LETCHWORTH GARDEN CITY

Tomorrow’s Garden City: An international housing Competition - A Sustainable Approach to Modern Living




Program Housing, masterplan 
Team 2A+P Architettura (Gianfranco Bombaci, Domenico Cannistraci, Pietro Chiodi, Matteo Costanzo, Valerio Franzone)
Client Letchworth Garden City Heritage Foundation, North Hertfordshire Homes, Royal Institute of British Architects
Location Letchworth Garden City, U.K.
Area 22.500 m2
Year 2007


Letchworth Garden City is the first garden city… it’s the new garden city. The main aim of this project, in addition to rethinking the idea and the principles of the garden city, is to propose a new interpretation of its constituting and main elements, i.e the residential units. The typologies presented, -houses and flats- have iconic shapes to be characterized in a new way but maintaining their typical identity. All of them present sloping roofs and can be covered with many different materials: classical as bricks or wood, and new as metal panels. This strategy offers a wider variety of possibilities and shows a differentiated urban-rural landscape made up of the coexistence of tradition and innovation. At the center of the settlement, there’s an area characterized as a natural and social core. Considering ecology as an interaction process, the organization of a public garden for agricultural production may become a tool carrying strong effects on the community: stimulating relationships between the people cultivating it, making them develop an ecological culture, and starting a production that guarantees natural foods.
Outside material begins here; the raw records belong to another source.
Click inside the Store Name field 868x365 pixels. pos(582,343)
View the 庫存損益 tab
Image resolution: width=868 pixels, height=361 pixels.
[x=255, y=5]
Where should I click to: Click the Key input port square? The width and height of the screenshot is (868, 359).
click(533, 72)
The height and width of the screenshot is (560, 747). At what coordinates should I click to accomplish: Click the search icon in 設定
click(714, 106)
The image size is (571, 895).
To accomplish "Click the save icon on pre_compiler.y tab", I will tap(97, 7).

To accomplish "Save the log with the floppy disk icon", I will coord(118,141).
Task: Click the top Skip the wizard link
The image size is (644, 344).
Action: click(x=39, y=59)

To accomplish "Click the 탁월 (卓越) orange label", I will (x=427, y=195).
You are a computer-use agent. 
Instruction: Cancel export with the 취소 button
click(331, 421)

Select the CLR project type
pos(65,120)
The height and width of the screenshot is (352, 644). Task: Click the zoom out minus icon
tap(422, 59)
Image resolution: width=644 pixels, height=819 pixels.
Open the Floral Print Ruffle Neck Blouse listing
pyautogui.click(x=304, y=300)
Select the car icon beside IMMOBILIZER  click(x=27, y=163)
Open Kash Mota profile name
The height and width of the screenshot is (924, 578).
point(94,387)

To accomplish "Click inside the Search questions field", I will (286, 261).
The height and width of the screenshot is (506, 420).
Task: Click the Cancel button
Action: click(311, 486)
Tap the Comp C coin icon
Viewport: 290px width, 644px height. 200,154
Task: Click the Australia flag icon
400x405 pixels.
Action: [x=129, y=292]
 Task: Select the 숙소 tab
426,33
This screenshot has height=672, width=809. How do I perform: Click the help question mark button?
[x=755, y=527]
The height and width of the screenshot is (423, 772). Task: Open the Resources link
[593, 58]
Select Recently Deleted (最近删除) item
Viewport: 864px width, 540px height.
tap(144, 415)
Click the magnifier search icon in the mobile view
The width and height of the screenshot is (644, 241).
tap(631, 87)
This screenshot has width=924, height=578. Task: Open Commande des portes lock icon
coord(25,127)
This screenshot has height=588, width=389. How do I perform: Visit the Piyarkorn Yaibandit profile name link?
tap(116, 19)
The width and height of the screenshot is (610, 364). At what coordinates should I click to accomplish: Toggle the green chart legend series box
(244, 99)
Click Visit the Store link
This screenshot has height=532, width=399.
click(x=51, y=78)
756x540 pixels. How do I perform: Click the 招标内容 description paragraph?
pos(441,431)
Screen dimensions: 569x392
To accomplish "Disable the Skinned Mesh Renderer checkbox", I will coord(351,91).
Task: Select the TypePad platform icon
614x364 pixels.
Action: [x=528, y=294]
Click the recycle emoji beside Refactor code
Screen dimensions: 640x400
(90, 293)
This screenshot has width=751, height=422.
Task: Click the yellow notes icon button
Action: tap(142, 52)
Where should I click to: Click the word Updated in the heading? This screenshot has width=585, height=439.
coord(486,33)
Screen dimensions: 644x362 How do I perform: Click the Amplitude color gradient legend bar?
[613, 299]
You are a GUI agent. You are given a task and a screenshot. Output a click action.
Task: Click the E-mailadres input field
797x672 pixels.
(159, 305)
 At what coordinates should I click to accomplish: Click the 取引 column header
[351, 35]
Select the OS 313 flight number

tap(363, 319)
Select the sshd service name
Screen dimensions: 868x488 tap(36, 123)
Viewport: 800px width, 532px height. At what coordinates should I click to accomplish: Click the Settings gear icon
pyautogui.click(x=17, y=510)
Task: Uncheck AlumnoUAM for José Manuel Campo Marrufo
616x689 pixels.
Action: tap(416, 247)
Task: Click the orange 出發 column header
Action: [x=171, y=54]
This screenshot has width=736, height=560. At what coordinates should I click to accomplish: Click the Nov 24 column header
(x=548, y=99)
Resources management: sustainable strategies and targets
- Energy
The project fully exploits the envelope and the fabric of the building as the primary modifiers of the indoor climate to omit any mechanical system. Consumption has been reduced by means of different strategies depending on the house size and orientation.
The units are conceived with a greenhouse staircase to improve solar gain and accumulate warm air, obtaining an integrated natural heating system. During warm days an automated system opens the windows to allow ventilation and to avoid overheating peaks. Single-family houses have a stacked core that extracts exhaust air through chimneys providing natural ventilation. These systems make houses reducing energy consumption and emissions by 60%. Each house has also a front greenhouse as a passive solar system for thermal gain and is equipped with a 3 m2 monocrystalline photovoltaic panel that reduces electrical consumption by 25%.
- Water
Wastewater from bathrooms and roofs is collected in a septic tank and then sent to the central water treatment plant placed in a greenhouse at the center of the district. Treated water will be used again into flushes and to irrigate gardens.
Rainwater is managed by means of porous paving and by a system of collection and treatment.
- Recycling
All the construction materials are recyclable. The steel structure and the dry construction assure a long life cycle of the building components. All the materials are not toxic and eco-labeled.
- Sustainability rating
The project achieves a level 5 of the Code for Sustainable Homes reaching 89/100 points.